Paul had his ironic moment during the Battle of the Bulge, which no one had anticipated in its ferocity and daring. When the shells hit, he was with a sergeant who had taught him how to be an officer, and how to take seriously his responsibility for the young soldiers under his command. He owed everything to that sergeant. "Until the day I die," he told me in Germany, "I will say to anyone who wants to hear how much I owed him." The two men hit the ground during the bombardment, and in a moment or two, only one of them stood up.

He remained a survivor, with a sense of the fragility of life. It also made him intolerant of civilians gung-ho about war, and in particular about the Vietnam War. He told me once that he wrote The Great War and Modern Memory because he was disgusted with the conversations of neighbors at cocktail parties in Prince­ton, N.J., where he lived at the time, about body counts during the Vietnam conflict. They had no idea how obscene their smugness was.

Paul was both an angry and a witty man. He was drawn to the poets and novelists of the Great War in Britain in part because they were, like him, truth-tellers about war. But his earlier work, on Augustan poets of the 18th century, predisposed him to the delights of irony, and of the savagery of words usefully applied to the cruel masters of the world.

Fussell's great book on the Great War appeared a year before another path-breaking study, The Face of Battle (J. Cape), by the Sandhurst historian John Keegan. Both departed from official, nostalgic history, which dominated publications before them, and helped us enter the mental world of the men who fought. They thereby moved the whole field in a tragic direction, one in which all soldiers were the victims of war. Keegan asked a simple question: How is battle possible when it is so terrifying? His answer is that it is not always possible, and by July 1916, at the onset of the Battle of the Somme, it was evident that hundreds of thousands of men had been pushed beyond the limits of human endurance. Modern Memory is the literary record of that moment, a moment that set the signature on much of the rest of the 20th century.

There are, to be sure, limits to that argument. It is Anglo-centric, and in Fussell's canon, the war poets and novelists were almost all officers, who came from London, the home counties, the public schools, and Oxbridge colleges serving the social class effortlessly poised to take over positions of power in the dominant imperial nation of the day. They never got there, and neither did one million other men who died in British and Dominion forces during the war. That catastrophe was the beginning of the end for a century of British hegemony, a time when, as the poet Ted Hughes put it, Britain suffered a staggering defeat, and then someone put a victory medal around her neck.

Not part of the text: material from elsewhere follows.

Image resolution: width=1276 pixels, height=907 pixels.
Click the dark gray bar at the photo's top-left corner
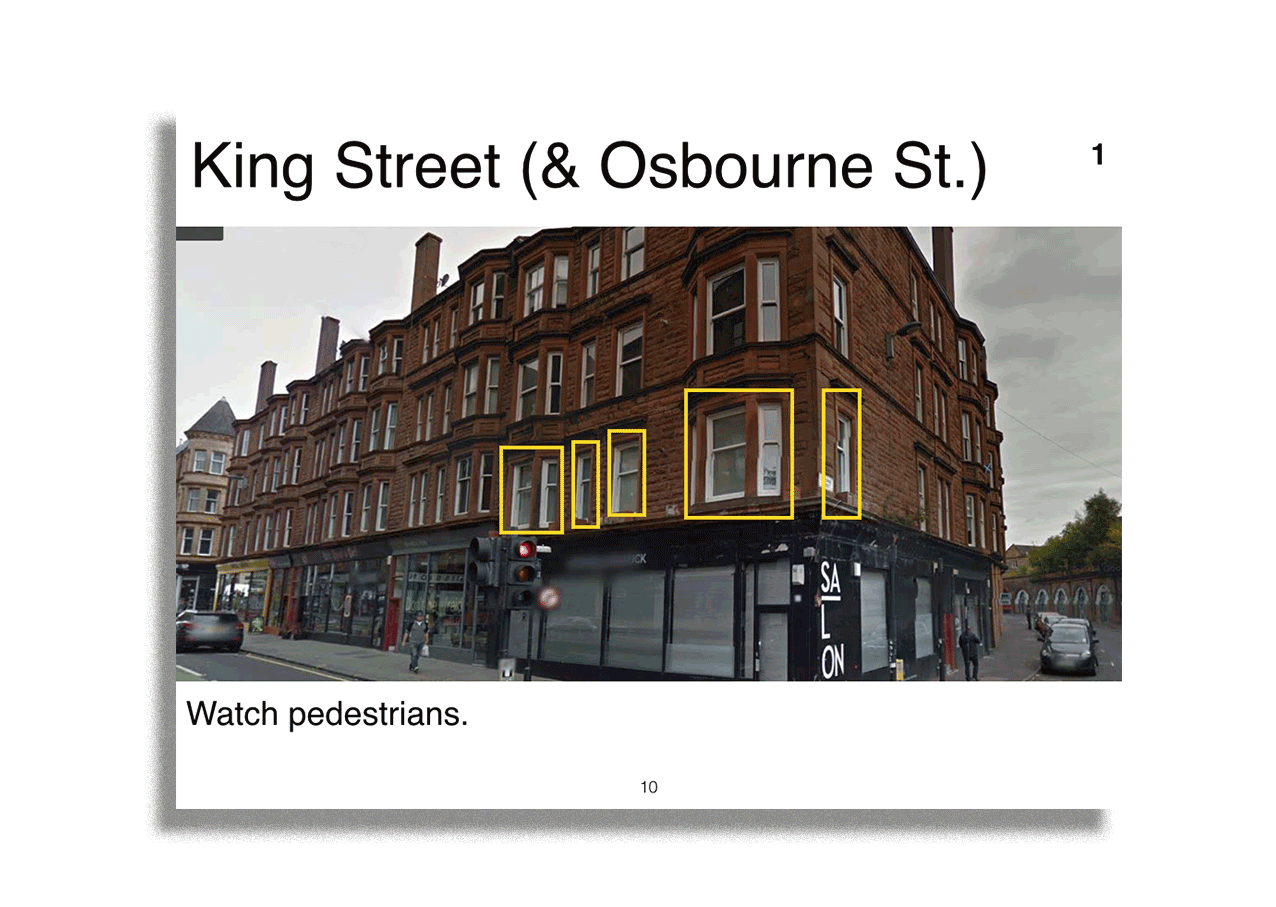click(199, 234)
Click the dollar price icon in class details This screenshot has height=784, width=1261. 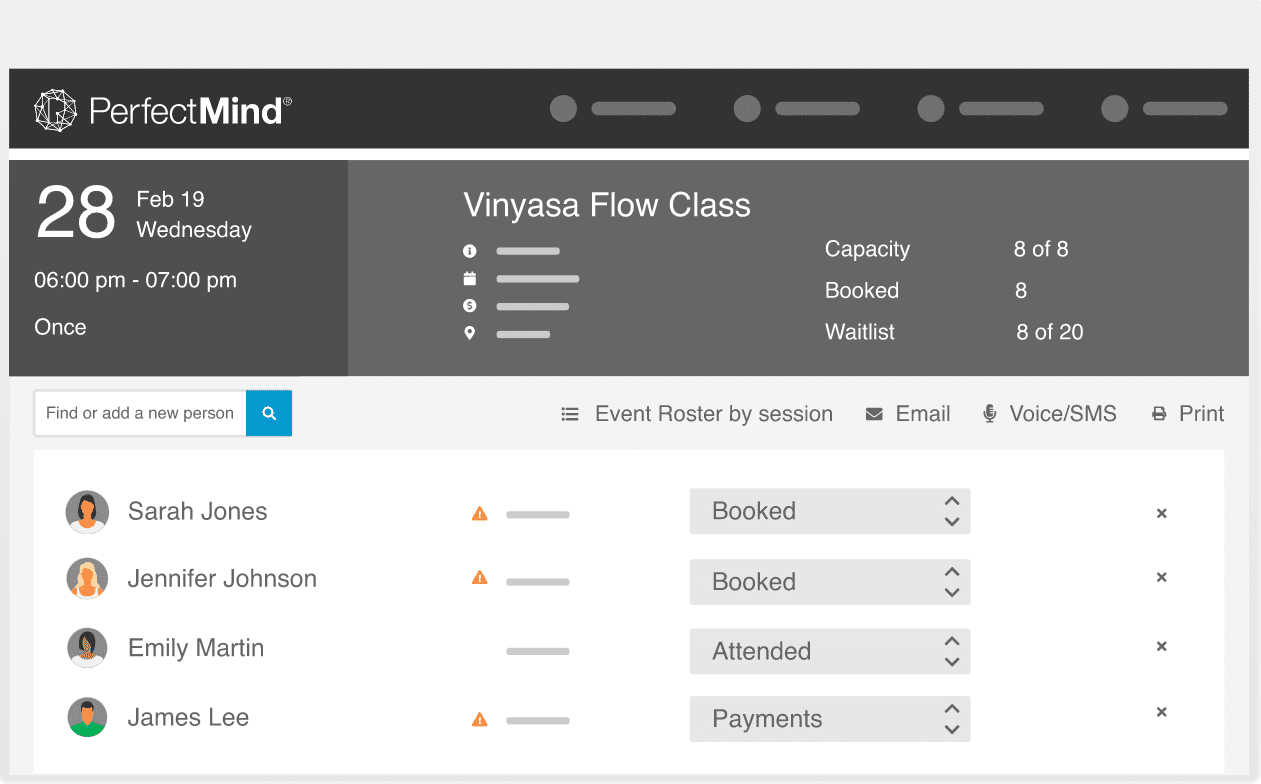[470, 306]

It is the elegiac nature of Fussell's masterpiece, his recreation of the mental world of the trench soldiers, that gives it its enduring power. And after all, what are pioneers if not those who establish places from which we move on? There are other kinds of memory of war alongside Fussell's modern memory. Women's memories include more than the memories of nurses or mothers of the bodies of men in uniform. The color of memory, as the literature scholar Santanu Das has put it, is not only white. And in a world in mourning, older languages, religious, romantic, and classical, flourished to offer those whose lives and families and hopes had been crushed or truncated some way of understanding the violent world in which they lived. I wrote about those other languages in my book Sites of Memory, Sites of Mourning: The Great War in European Cultural History (Cambridge University Press, 1995), and had a drink with Paul when it was published to celebrate the compatibility of our two ways of looking at war, and the need to continue going over the ground of memory and of the Western front—again, the ground of the Western front, where so much of our understanding of our catastrophic century was born.

Paul Fussell was a great scholar who breathed life into his writing and showed millions of readers how important it was to think for themselves about war, a subject much too important to be left to the politicians and the generals. I shall miss him.

Jay Winter is a professor of history at Yale University.